Five months after Virginia was disposed of, Rutherford wrote Ballard from Natchez:

Since writing I have seen Judge Boyd[.] he tells me that he thinks you will want 10 to 15 more females[.] I have on hand I think 12 more but they are the kind you would not buy[.] I know they are such as I would not buy for you although they are large … you cannot buy anything like a fair woman here for less than $1000 any that you would have[.] I know a lot of Georgia negroes at Memphis that I think you could buy the women for $900 … I told the judge if you wished me I would go up there and buy you ten or fifteen & and charge you nothing but my expenses … Judge is in favor of my going if you say so.9

It may be that Isaac Franklin’s fantasy of a company “whore house” was not such an exaggeration.

image

In 1856, the year the secessionist leader and former governor James Henry Hammond was elected senator from South Carolina, he wrote his twenty-two-year-old son Harry a remarkably candid letter regarding the disposition of two sex slaves in the latest version of his will.

Hammond was something of an outlier in sexual behavior, as his confessional diary reveals. He wrote some of the only antebellum letters that survive documenting a sexual relationship between two men (with Thomas Jefferson Withers), and confessed in his diary to molesting all four of his teenage nieces from the marriage of Wade Hampton II to his wife’s sister. Hammond had purchased Sally Johnson, a “mulatto” seamstress, when she was eighteen, along with her (presumably lighter-skinned) one-year-old daughter Louisa, who became his concubine when she was twelve. He had children by both women—which is to say that, besides those children’s complicated relationship to each other, they were his son’s half siblings, as he explained in the letter to his son:

In the last will I made I left to you, over and above my other children Sally Johnson the mother of Louisa and all the children of both. Sally says Henderson is my child. It is possible, but I do not believe it. Yet act on her’s rather than my opinion.

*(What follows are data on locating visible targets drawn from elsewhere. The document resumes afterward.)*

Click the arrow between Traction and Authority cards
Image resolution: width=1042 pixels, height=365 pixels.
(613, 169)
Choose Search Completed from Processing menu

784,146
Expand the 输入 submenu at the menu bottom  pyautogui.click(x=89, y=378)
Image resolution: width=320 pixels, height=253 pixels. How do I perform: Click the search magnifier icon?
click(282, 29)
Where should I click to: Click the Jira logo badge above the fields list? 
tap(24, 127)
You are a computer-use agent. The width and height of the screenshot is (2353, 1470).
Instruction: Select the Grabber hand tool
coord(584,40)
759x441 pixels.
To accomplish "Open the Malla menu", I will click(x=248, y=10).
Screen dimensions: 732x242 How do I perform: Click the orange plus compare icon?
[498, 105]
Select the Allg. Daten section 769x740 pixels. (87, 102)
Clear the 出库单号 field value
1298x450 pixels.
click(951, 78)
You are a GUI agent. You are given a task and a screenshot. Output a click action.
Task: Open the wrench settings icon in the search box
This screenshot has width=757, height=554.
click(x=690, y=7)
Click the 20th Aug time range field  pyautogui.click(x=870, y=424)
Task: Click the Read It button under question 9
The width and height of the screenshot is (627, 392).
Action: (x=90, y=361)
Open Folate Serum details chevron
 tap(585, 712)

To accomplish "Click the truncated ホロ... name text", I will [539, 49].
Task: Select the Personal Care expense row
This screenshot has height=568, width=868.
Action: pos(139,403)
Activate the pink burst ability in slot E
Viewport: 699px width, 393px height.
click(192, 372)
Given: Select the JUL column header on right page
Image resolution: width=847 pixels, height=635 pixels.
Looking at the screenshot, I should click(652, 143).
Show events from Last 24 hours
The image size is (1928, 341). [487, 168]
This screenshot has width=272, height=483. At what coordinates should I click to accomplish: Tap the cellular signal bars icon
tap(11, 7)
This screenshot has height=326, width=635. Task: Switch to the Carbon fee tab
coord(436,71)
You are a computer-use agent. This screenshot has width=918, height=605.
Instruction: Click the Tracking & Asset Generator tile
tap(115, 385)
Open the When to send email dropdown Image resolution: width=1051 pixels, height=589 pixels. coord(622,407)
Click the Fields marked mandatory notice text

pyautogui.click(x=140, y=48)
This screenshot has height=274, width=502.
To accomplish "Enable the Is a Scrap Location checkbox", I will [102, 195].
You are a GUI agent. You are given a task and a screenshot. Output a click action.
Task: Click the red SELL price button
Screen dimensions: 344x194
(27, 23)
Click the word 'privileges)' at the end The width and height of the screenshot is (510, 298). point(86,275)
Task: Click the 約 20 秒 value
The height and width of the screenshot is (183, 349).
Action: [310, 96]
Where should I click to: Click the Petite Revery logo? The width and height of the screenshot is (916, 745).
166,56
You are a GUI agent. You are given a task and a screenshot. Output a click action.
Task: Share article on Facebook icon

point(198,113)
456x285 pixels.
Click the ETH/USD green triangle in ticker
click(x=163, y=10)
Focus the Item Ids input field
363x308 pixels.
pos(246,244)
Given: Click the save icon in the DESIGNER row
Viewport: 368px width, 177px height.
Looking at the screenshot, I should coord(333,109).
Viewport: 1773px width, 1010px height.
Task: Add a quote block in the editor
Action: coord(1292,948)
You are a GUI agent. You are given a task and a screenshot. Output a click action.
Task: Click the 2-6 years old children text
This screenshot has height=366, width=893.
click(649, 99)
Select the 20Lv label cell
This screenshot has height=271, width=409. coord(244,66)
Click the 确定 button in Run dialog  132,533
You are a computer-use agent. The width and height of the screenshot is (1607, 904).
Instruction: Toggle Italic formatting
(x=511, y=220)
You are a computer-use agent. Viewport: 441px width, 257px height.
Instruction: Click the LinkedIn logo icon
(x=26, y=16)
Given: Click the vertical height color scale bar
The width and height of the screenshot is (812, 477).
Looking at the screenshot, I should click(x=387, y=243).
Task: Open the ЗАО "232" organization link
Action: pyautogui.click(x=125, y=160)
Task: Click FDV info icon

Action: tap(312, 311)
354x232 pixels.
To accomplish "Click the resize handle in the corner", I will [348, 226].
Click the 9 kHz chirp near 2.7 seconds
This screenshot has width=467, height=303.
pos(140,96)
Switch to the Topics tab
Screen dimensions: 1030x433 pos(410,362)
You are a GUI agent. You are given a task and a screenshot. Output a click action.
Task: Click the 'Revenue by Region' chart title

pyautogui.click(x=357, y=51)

Louisa’s first child may be mine. I think not. Her second I believe is mine. Take care of her and her children who are both of your blood if not of mine and of Henderson. The services of the rest will I think compensate for an indulgence to these. I cannot free these people and send them North. It would be cruelty to them. Nor would I like that any but my own blood should own as Slaves my own blood or Louisa.

I leave them to your charge, believing that you will best appreciate and most independently carry out my wishes in regard to them. Do not let Louisa or any of my children or possible children be slaves of Strangers. Slavery in the family will be their happiest earthly condition.10 (paragraphing added)

Among the greatest misfortunes Hammond considered himself to have suffered was that his captives died so frequently—“I have lost 89 negroes and at least 50 mules and horses in 11 years,” he lamented in his diary. Perhaps, he wrote, he should move their quarters to a less unhealthy spot.11

Image

The Maxcy-Rhett house, informally known as “secession house,” in Beaufort, South Carolina. By 1850, the political class of Beaufort was already determined to secede. June 2013.